WHAT YOU ARE ASKED TO DO: Please return each of the entries that follow, unchanged in every word.

LISTED RECORDS:
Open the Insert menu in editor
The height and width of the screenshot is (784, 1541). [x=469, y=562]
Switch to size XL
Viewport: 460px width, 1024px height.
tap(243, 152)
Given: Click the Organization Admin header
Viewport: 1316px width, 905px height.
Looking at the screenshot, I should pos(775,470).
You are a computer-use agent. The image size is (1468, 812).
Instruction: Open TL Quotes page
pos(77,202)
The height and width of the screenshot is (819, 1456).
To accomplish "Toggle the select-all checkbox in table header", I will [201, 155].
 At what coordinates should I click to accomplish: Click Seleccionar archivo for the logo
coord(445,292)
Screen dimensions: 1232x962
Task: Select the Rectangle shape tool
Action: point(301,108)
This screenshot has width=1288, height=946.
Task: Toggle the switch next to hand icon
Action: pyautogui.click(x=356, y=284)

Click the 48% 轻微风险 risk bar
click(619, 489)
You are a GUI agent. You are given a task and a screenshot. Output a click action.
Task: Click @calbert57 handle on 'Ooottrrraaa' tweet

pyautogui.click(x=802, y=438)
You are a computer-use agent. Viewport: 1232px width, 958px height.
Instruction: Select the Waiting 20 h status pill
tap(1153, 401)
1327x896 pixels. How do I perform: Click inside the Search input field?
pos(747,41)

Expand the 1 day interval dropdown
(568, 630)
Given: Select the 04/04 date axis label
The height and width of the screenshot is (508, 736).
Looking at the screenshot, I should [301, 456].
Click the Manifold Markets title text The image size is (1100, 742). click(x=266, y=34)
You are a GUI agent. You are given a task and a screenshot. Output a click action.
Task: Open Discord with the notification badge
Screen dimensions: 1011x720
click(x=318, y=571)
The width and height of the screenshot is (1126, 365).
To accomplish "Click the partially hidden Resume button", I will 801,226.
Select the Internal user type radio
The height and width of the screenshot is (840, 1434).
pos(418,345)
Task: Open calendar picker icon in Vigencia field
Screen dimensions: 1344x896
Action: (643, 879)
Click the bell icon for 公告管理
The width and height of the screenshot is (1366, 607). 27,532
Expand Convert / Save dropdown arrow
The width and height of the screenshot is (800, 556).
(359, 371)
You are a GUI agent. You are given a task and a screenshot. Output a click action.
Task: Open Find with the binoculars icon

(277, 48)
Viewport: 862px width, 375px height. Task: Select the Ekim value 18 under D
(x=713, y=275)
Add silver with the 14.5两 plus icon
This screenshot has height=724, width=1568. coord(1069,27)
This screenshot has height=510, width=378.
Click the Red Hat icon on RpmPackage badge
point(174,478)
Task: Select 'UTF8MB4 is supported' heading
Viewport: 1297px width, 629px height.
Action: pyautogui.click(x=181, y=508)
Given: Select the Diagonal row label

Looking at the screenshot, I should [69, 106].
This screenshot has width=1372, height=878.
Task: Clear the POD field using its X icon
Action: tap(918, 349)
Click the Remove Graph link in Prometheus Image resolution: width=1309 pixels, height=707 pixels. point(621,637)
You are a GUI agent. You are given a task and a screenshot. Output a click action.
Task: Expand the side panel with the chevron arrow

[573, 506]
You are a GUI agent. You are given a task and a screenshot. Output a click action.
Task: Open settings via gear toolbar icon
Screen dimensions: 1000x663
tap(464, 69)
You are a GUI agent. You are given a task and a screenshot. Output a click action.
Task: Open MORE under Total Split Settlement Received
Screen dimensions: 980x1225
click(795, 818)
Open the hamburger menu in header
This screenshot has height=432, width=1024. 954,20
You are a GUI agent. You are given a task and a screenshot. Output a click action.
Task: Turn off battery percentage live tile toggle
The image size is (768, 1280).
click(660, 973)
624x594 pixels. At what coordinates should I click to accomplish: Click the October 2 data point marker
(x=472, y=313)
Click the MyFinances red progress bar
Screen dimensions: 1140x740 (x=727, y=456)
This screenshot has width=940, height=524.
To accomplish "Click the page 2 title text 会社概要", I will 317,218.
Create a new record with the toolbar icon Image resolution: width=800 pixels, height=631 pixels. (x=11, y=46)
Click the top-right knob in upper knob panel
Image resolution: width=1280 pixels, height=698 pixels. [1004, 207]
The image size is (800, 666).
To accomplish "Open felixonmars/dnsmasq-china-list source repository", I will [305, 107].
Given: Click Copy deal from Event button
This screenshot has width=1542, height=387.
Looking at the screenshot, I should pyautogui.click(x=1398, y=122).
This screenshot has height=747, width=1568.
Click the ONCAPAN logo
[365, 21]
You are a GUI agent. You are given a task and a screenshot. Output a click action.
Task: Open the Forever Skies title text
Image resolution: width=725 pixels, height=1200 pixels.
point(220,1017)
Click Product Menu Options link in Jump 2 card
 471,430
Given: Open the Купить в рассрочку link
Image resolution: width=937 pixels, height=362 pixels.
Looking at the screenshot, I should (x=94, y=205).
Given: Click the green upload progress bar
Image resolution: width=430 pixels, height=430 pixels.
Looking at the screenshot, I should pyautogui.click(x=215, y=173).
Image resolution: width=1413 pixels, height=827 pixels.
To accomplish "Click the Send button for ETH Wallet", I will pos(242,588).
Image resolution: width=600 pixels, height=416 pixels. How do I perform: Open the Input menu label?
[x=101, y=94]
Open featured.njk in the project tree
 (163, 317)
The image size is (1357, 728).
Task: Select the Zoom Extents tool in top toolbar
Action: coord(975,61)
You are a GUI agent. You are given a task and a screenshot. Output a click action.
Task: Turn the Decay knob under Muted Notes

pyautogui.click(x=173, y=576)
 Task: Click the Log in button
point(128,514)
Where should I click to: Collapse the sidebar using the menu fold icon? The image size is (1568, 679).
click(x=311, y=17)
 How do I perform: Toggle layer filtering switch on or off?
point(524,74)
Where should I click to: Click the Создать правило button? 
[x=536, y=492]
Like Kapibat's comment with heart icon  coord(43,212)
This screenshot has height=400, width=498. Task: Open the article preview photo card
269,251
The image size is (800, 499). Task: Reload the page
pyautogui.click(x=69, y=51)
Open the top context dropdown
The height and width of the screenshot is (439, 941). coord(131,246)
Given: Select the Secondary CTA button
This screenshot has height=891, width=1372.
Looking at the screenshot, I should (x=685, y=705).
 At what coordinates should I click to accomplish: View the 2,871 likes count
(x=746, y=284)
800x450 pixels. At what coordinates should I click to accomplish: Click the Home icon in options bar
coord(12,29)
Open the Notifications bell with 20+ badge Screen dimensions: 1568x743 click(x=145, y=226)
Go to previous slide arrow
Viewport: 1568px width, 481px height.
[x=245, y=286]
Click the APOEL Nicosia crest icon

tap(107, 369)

RESULT OF THE TASK:
Open the Insert menu in editor
The height and width of the screenshot is (784, 1541). [x=469, y=562]
Switch to size XL
Viewport: 460px width, 1024px height.
tap(243, 152)
Given: Click the Organization Admin header
Viewport: 1316px width, 905px height.
Looking at the screenshot, I should pos(775,470).
You are a computer-use agent. The image size is (1468, 812).
Instruction: Open TL Quotes page
pos(77,202)
The height and width of the screenshot is (819, 1456).
To accomplish "Toggle the select-all checkbox in table header", I will [201, 155].
 At what coordinates should I click to accomplish: Click Seleccionar archivo for the logo
coord(445,292)
Screen dimensions: 1232x962
Task: Select the Rectangle shape tool
Action: point(301,108)
This screenshot has width=1288, height=946.
Task: Toggle the switch next to hand icon
Action: pyautogui.click(x=356, y=284)

Click the 48% 轻微风险 risk bar
click(619, 489)
You are a GUI agent. You are given a task and a screenshot. Output a click action.
Task: Click @calbert57 handle on 'Ooottrrraaa' tweet

pyautogui.click(x=802, y=438)
You are a computer-use agent. Viewport: 1232px width, 958px height.
Instruction: Select the Waiting 20 h status pill
tap(1153, 401)
1327x896 pixels. How do I perform: Click inside the Search input field?
pos(747,41)

Expand the 1 day interval dropdown
(568, 630)
Given: Select the 04/04 date axis label
The height and width of the screenshot is (508, 736).
Looking at the screenshot, I should [301, 456].
Click the Manifold Markets title text The image size is (1100, 742). click(x=266, y=34)
You are a GUI agent. You are given a task and a screenshot. Output a click action.
Task: Open Discord with the notification badge
Screen dimensions: 1011x720
click(x=318, y=571)
The width and height of the screenshot is (1126, 365).
To accomplish "Click the partially hidden Resume button", I will 801,226.
Select the Internal user type radio
The height and width of the screenshot is (840, 1434).
pos(418,345)
Task: Open calendar picker icon in Vigencia field
Screen dimensions: 1344x896
Action: (643, 879)
Click the bell icon for 公告管理
The width and height of the screenshot is (1366, 607). 27,532
Expand Convert / Save dropdown arrow
The width and height of the screenshot is (800, 556).
(359, 371)
You are a GUI agent. You are given a task and a screenshot. Output a click action.
Task: Open Find with the binoculars icon

(277, 48)
Viewport: 862px width, 375px height. Task: Select the Ekim value 18 under D
(x=713, y=275)
Add silver with the 14.5两 plus icon
This screenshot has height=724, width=1568. coord(1069,27)
This screenshot has height=510, width=378.
Click the Red Hat icon on RpmPackage badge
point(174,478)
Task: Select 'UTF8MB4 is supported' heading
Viewport: 1297px width, 629px height.
Action: pyautogui.click(x=181, y=508)
Given: Select the Diagonal row label

Looking at the screenshot, I should [69, 106].
This screenshot has width=1372, height=878.
Task: Clear the POD field using its X icon
Action: tap(918, 349)
Click the Remove Graph link in Prometheus Image resolution: width=1309 pixels, height=707 pixels. point(621,637)
You are a GUI agent. You are given a task and a screenshot. Output a click action.
Task: Expand the side panel with the chevron arrow

[573, 506]
You are a GUI agent. You are given a task and a screenshot. Output a click action.
Task: Open settings via gear toolbar icon
Screen dimensions: 1000x663
tap(464, 69)
You are a GUI agent. You are given a task and a screenshot. Output a click action.
Task: Open MORE under Total Split Settlement Received
Screen dimensions: 980x1225
click(795, 818)
Open the hamburger menu in header
This screenshot has height=432, width=1024. 954,20
You are a GUI agent. You are given a task and a screenshot. Output a click action.
Task: Turn off battery percentage live tile toggle
The image size is (768, 1280).
click(660, 973)
624x594 pixels. At what coordinates should I click to accomplish: Click the October 2 data point marker
(x=472, y=313)
Click the MyFinances red progress bar
Screen dimensions: 1140x740 (x=727, y=456)
This screenshot has width=940, height=524.
To accomplish "Click the page 2 title text 会社概要", I will 317,218.
Create a new record with the toolbar icon Image resolution: width=800 pixels, height=631 pixels. (x=11, y=46)
Click the top-right knob in upper knob panel
Image resolution: width=1280 pixels, height=698 pixels. [1004, 207]
The image size is (800, 666).
To accomplish "Open felixonmars/dnsmasq-china-list source repository", I will [305, 107].
Given: Click Copy deal from Event button
This screenshot has width=1542, height=387.
Looking at the screenshot, I should pyautogui.click(x=1398, y=122).
This screenshot has height=747, width=1568.
Click the ONCAPAN logo
[365, 21]
You are a GUI agent. You are given a task and a screenshot. Output a click action.
Task: Open the Forever Skies title text
Image resolution: width=725 pixels, height=1200 pixels.
point(220,1017)
Click Product Menu Options link in Jump 2 card
 471,430
Given: Open the Купить в рассрочку link
Image resolution: width=937 pixels, height=362 pixels.
Looking at the screenshot, I should (x=94, y=205).
Given: Click the green upload progress bar
Image resolution: width=430 pixels, height=430 pixels.
Looking at the screenshot, I should pyautogui.click(x=215, y=173).
Image resolution: width=1413 pixels, height=827 pixels.
To accomplish "Click the Send button for ETH Wallet", I will pos(242,588).
Image resolution: width=600 pixels, height=416 pixels. How do I perform: Open the Input menu label?
[x=101, y=94]
Open featured.njk in the project tree
 (163, 317)
The image size is (1357, 728).
Task: Select the Zoom Extents tool in top toolbar
Action: coord(975,61)
You are a GUI agent. You are given a task and a screenshot. Output a click action.
Task: Turn the Decay knob under Muted Notes

pyautogui.click(x=173, y=576)
 Task: Click the Log in button
point(128,514)
Where should I click to: Collapse the sidebar using the menu fold icon? The image size is (1568, 679).
click(x=311, y=17)
 How do I perform: Toggle layer filtering switch on or off?
point(524,74)
Where should I click to: Click the Создать правило button? 
[x=536, y=492]
Like Kapibat's comment with heart icon  coord(43,212)
This screenshot has height=400, width=498. Task: Open the article preview photo card
269,251
The image size is (800, 499). Task: Reload the page
pyautogui.click(x=69, y=51)
Open the top context dropdown
The height and width of the screenshot is (439, 941). coord(131,246)
Given: Select the Secondary CTA button
This screenshot has height=891, width=1372.
Looking at the screenshot, I should (x=685, y=705).
 At what coordinates should I click to accomplish: View the 2,871 likes count
(x=746, y=284)
800x450 pixels. At what coordinates should I click to accomplish: Click the Home icon in options bar
coord(12,29)
Open the Notifications bell with 20+ badge Screen dimensions: 1568x743 click(x=145, y=226)
Go to previous slide arrow
Viewport: 1568px width, 481px height.
[x=245, y=286]
Click the APOEL Nicosia crest icon

tap(107, 369)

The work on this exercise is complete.